Es ist Freitagmorgen, ein wohl wie seit langem grauer Tag bricht an. Ich stehe am Küchenfenster und genehmige mir eine Tasse Kaffee, während ich im Hintergrund den mittlerweile vertrauten Geräuschen (bin jetzt noch halb taub von dieser grässlichen Säge) arbeitender Handwerker lausche.

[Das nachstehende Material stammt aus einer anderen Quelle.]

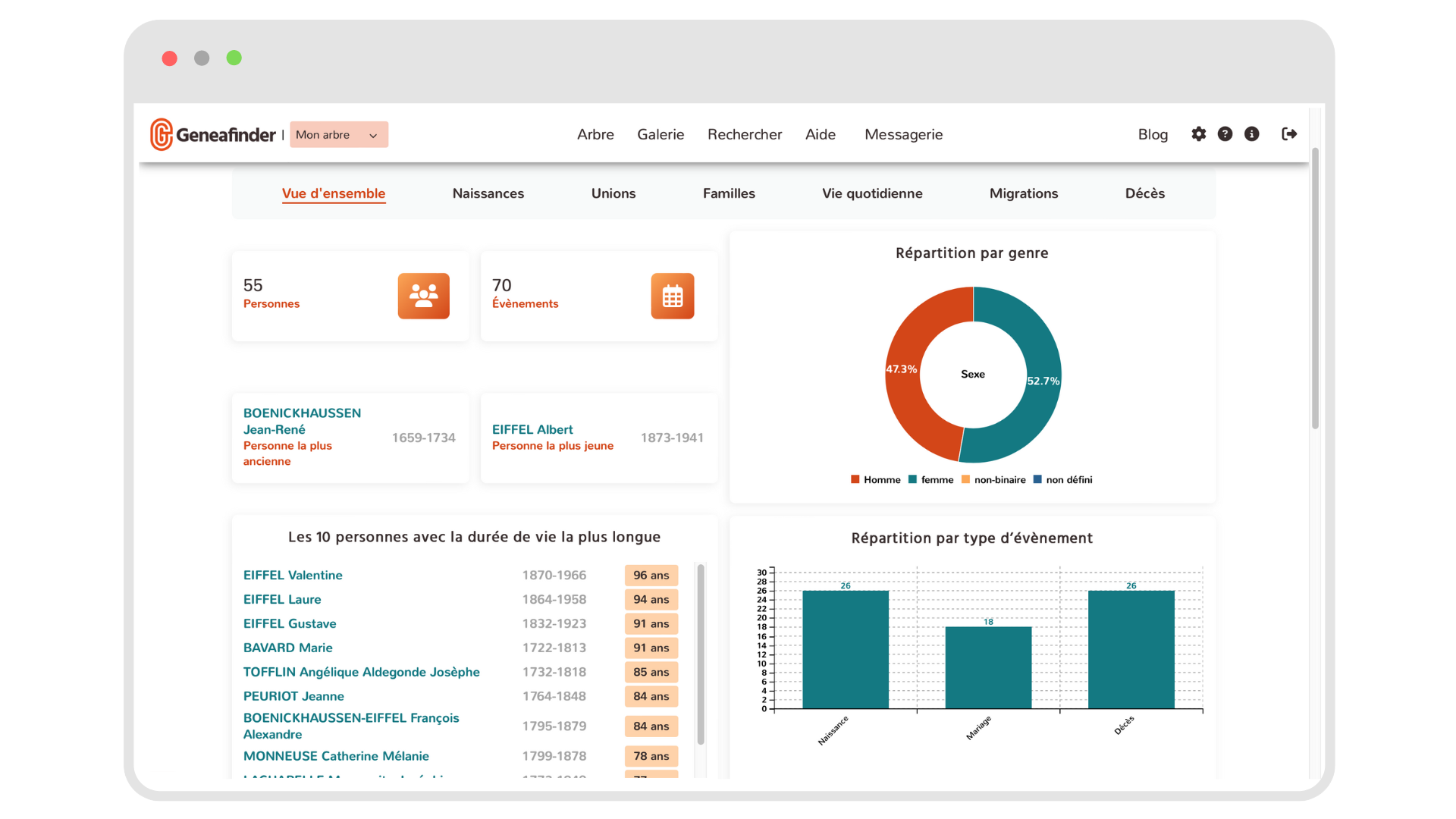Click the non défini legend color swatch
The image size is (1456, 819).
(x=1037, y=480)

Unten auf der Straße: Zwei Frauen mit ihren drei kleinen Schoßhündchen. Tätschelnd streicht die eine ihrem pelzigen Kind über den Kopf. „Fein gemacht“, kann ich von hier oben erahnen. Im nächsten Moment bücken sich die beiden Damen und beginnen synchron, sich der offensichtlich als Meilensteine des Erfolgs (ich hoffe, dass die Hunde nicht ganz so hartleibig daherkamen) einzustufenden Endprodukten einer jeden natürlichen Verdauungsleistung anzunehmen.

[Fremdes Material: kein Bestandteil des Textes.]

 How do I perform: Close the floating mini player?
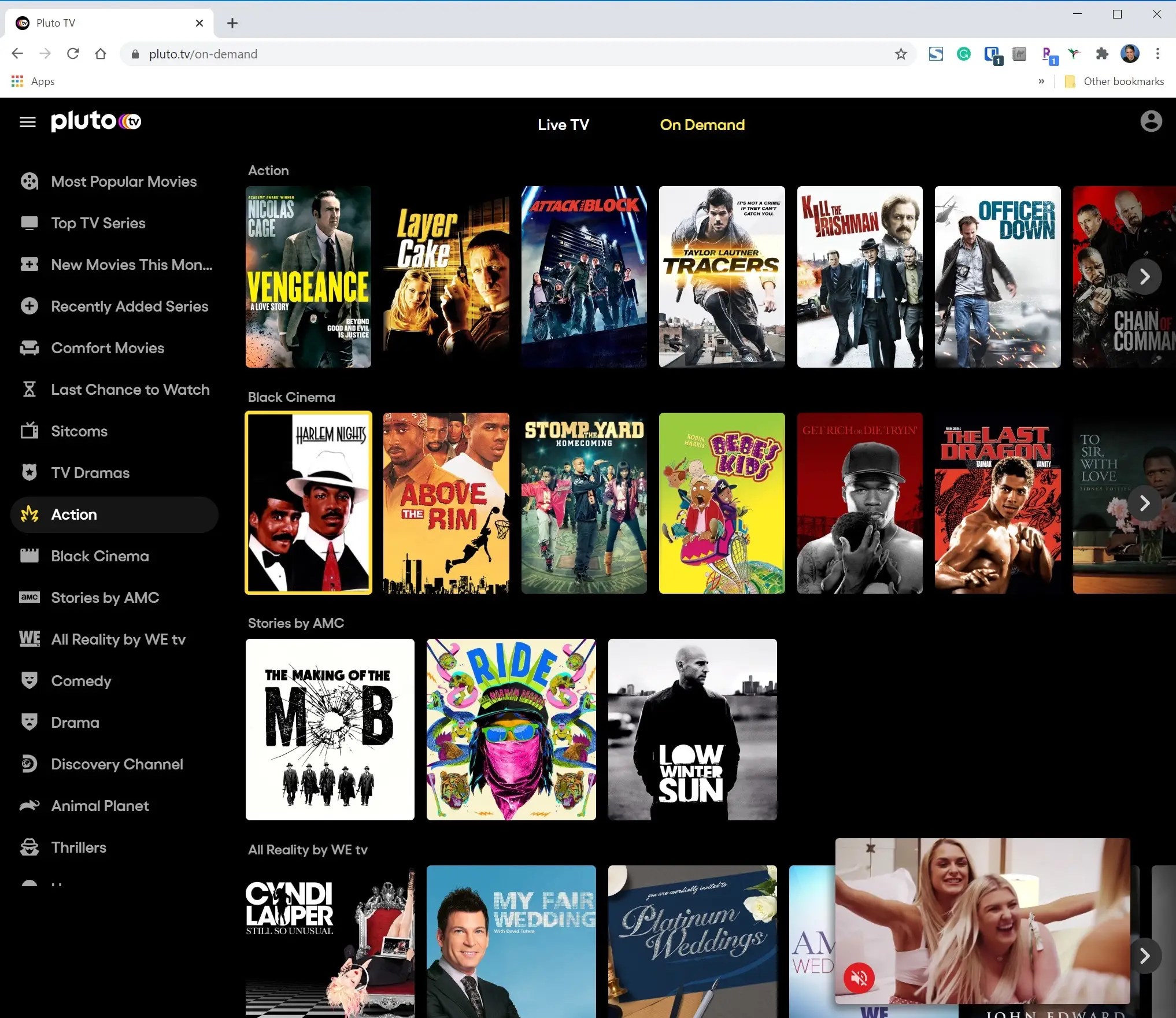click(x=871, y=849)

Hey, das ist doch wirklich mal eine klasse Leistung! Nicht nur von den Fiffies, die schwanzwedelnd zuschauten, wie andere ihre Häufchen einsammelten (garniert mit eigenem, demonstrativ stolzem Verscharrversuch), sondern auch von den beiden Frauen. In einer Kleinstadt, wo man ständig um Tretminen herumtänzeln muss, fordert mir das Respekt ab.

Zwar sollte es selbstverständlich sein (!), aber sich gegen den Strom aus renitent die angefallenen Hinterlassenschaften liegen lassenden Hundebesitzern zu stellen, ist eine feine Sache. Sie hätten ja auch den Weg des geringsten Widerstandes (unter ästhetischen und olfaktorischen Aspekten betrachtet) gehen können.
Zwar war der Ort der Defäkation nicht ganz astrein durchdacht (direkt vor einer Bank….zum Sitzen), aber wenn es kommt, dann kommt es eben und deshalb möchte ich nicht päbstlicher als der Pabst sein.

Weiter so, meine Damen (und alle, die einen Hund ihr Eigen nennen)!